Identity and non-traditional use cases help orgs find funding
30 December, 2016
By Adrian Turner, SIA Contributing Writer
On a train platform in Washington, D.C., a lone wanderer threw himself onto inside train tracks operated by the Washington Metropolitan Area Transit Authority (WMATA).
A train immediately pulls into the rail station, passing over the supposed suicide jumper. A long minute passes, and then remarkably the individual emerges unscathed from under the train. The man had survived his suicide attempt, but instead of being grateful, he makes an obscene gesture at the driver.
That was the scene depicted on a video screened by WMATA Deputy Chief Engineer Marshall Epler at the 2016 SIA Government Summit in Washington. Epler showed the video to private and public sector security personnel, drawn from the security industry and government agencies, to demonstrate the dual uses of video surveillance technology. Although WMATA depends on video surveillance for security, the agency also uses the tool for safety and other purposes as well, extending its utility across its operations.
Using a physical security information management (PSIM) system, WMATA integrates cameras across its transportation system via software. When an incident occurs – like a suicide attempt – they can see what is transpiring in real time from a command center as the PSIM activates the camera closest to the event. The cameras can also work in tandem with the WMATA smart card, known as “SmarTrip,” which passengers use to enter transit stations and ride trains and buses.
IP cameras are really a computer with a lens, and the processing power continues to increase much like that of a smart phone
Each SmarTrip card has a unique identifier, Epler says. As such, the movements of an individual card can be tracked throughout the Metro system. And if purchased or refueled with a credit card, WMATA can link the SmarTrip card to a residential address even if it’s not registered through the identification code. WMATA video cameras generally provide 60 pixels of resolution per foot, good enough to identify the faces of people traveling through the system. The video surveillance, coupled with the smart card information, is often enough to confirm the identity of bad actors, Epler says.

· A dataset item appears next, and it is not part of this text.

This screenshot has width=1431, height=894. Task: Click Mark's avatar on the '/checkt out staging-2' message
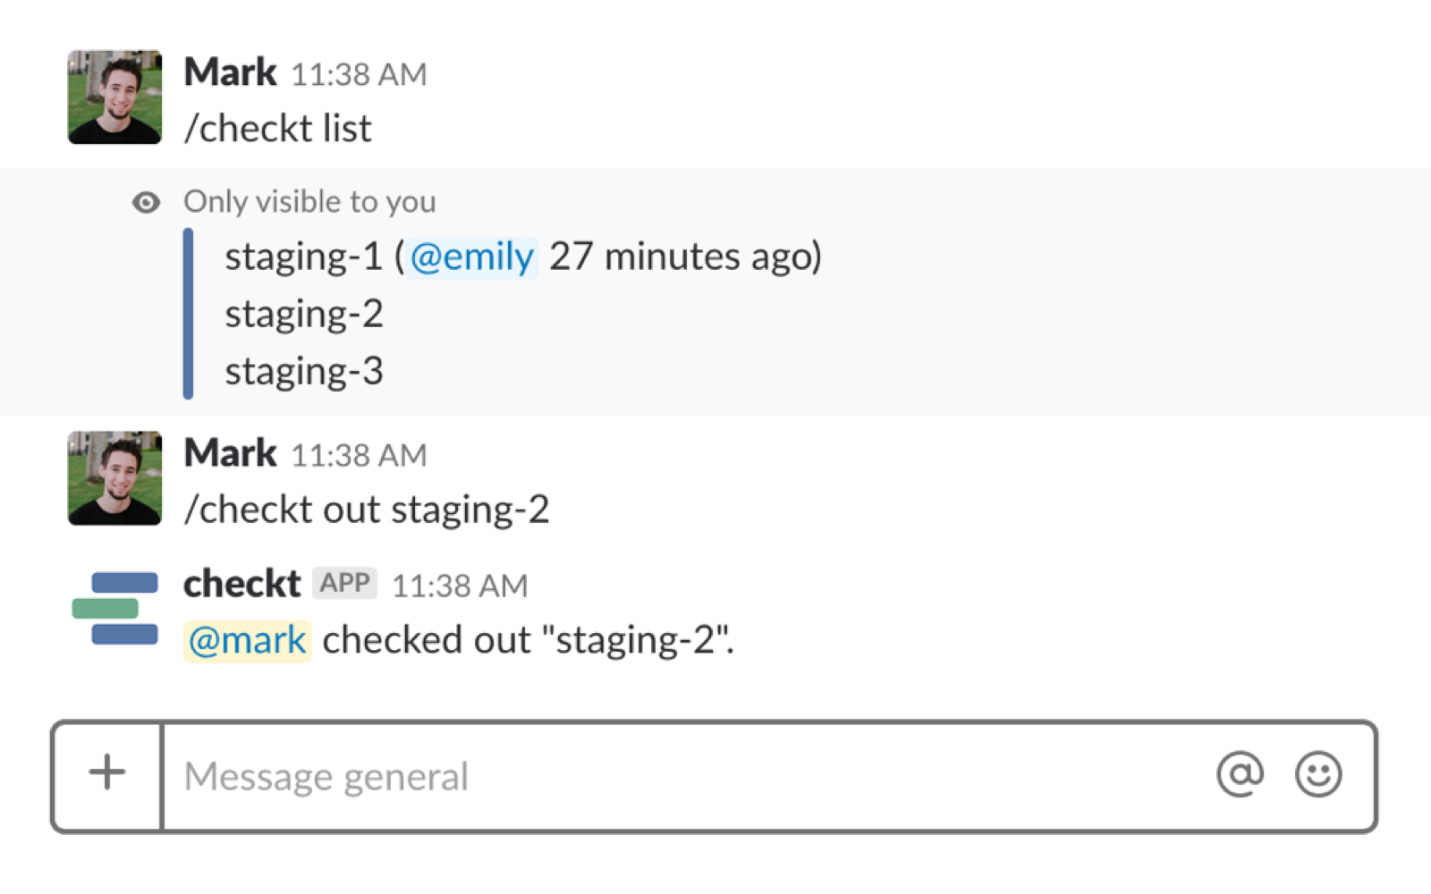tap(115, 478)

Anthony Incorvati of Axis Communications chairs SIA’s Transportation Policy Working Group and moderated the panel on which Epler was speaking. He emphasized that the benefits of security technology have moved beyond traditional security applications.

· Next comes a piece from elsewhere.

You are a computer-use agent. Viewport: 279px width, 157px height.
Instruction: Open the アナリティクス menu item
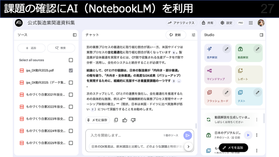[x=181, y=23]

IP cameras are really a computer with a lens, and the processing power continues to increase much like that of a smart phone, Incorvati says. “A computer with a lens provides an open platform for more intelligence to be pushed to the edge. IP cameras have opened up to allow third-party developers to create applications that reside on the camera.”
For example, an airport in Texas placed cameras at the entrances to its restrooms – not to peer inside but to keep watch on the entranceway. The cameras provide a security benefit, but they also have other uses such as counting the number of individuals who enter each restroom. When that count hits a certain number, the camera automatically notifies a cleaning crew.
SIA works closely with the American Public Transportation Association (APTA) on security issues confronting public transit owners and operators. APTA is a big tent with lots of members of varying size and interests, but the association tries to help all of its members with technical services support, explains Randy Clarke, acting vice president for Member Services at APTA.
Public transit supports 11 billion trips annually, 16 times more than airlines, Clarke says. Almost all people riding public transit go through little to no security checks. “It is all open architecture, all designed to move people. Our business in transit is speed and efficiency of moving people,” Clarke explains. “It’s very hard to get the counterbalance of security while fulfilling our mission of moving people.”
“It’s an unbelievably porous environment with a lot of people and [therefore] a difficult place to maintain security,” he adds.